Rogers Communications mulling national VoIP service
The long-time chief executive of Rogers Communications noted during two recent investors conferences in New York that the media and communications giant is contemplating a national rollout of VoIP services. Ted Rogers made the comments at the Credit Suisse Media and Telecom conference and the UBS Securities Global Media and Communications conference earlier this week. "We are committed to being a national supplier from coast to coast. And we have technologies that we are developing now, the same as Sprint is and Clearwire [is] that will deliver high-speed Internet and telephony pretty well coast to coast," he said during the UBS event. Rogers refers to broadband wireless technology being deployed by Inukshuk Internet Inc., a joint venture between Rogers and Bell Canada. Inukshuk owns the rights to spectrum in the 2.5 GHz band in all regions of the country except for Saskatchewan and Manitoba.
Rogers has also copied a page out of the Bell Canada playbook and has decided to implement usage-based billing for a new grade of high-speed Internet services. Bill Linton, CFO of Rogers, said during the UBS event that the company would be soon introducing a 18 Mbps Internet service and that it would soon begin charging higher-usage customers by the amount of bandwidth they use.

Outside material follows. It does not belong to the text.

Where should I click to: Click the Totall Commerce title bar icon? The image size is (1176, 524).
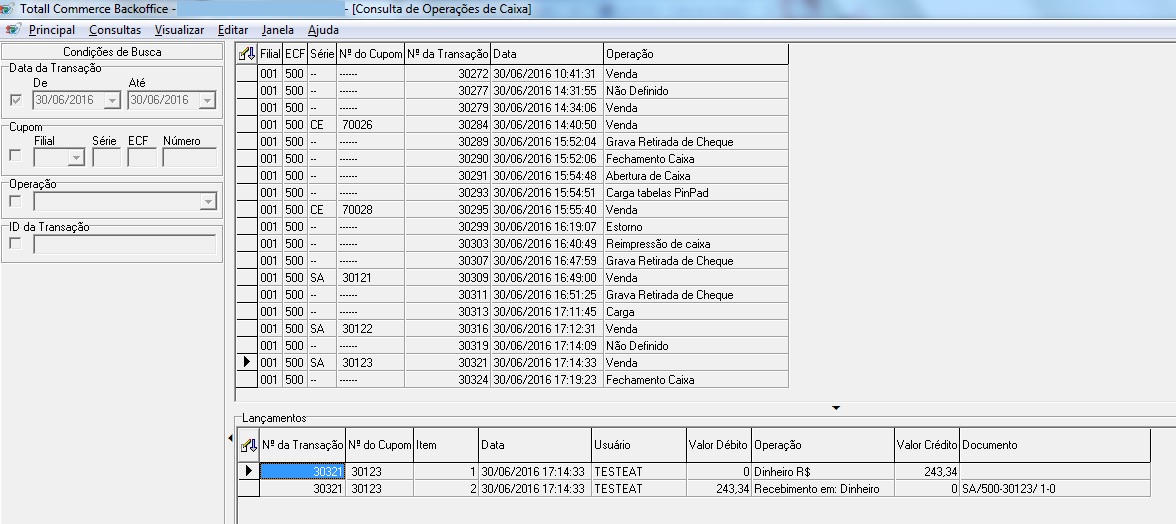[x=9, y=9]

Linton didn’t go into specifics about pricing, but he did say that subscribers to high-speed services above 18 Mbps would be billed on usage.
"We would like to get to some metered billing basis sometime down the road," he said. "Will we get a backlash from customers? I don’t believe so, because it’s pretty easy to figure out that there are a few people who use an inordinate amount of Internet bandwidth and it’s only reasonable that they should pay for it as opposed to everybody having to pay for it."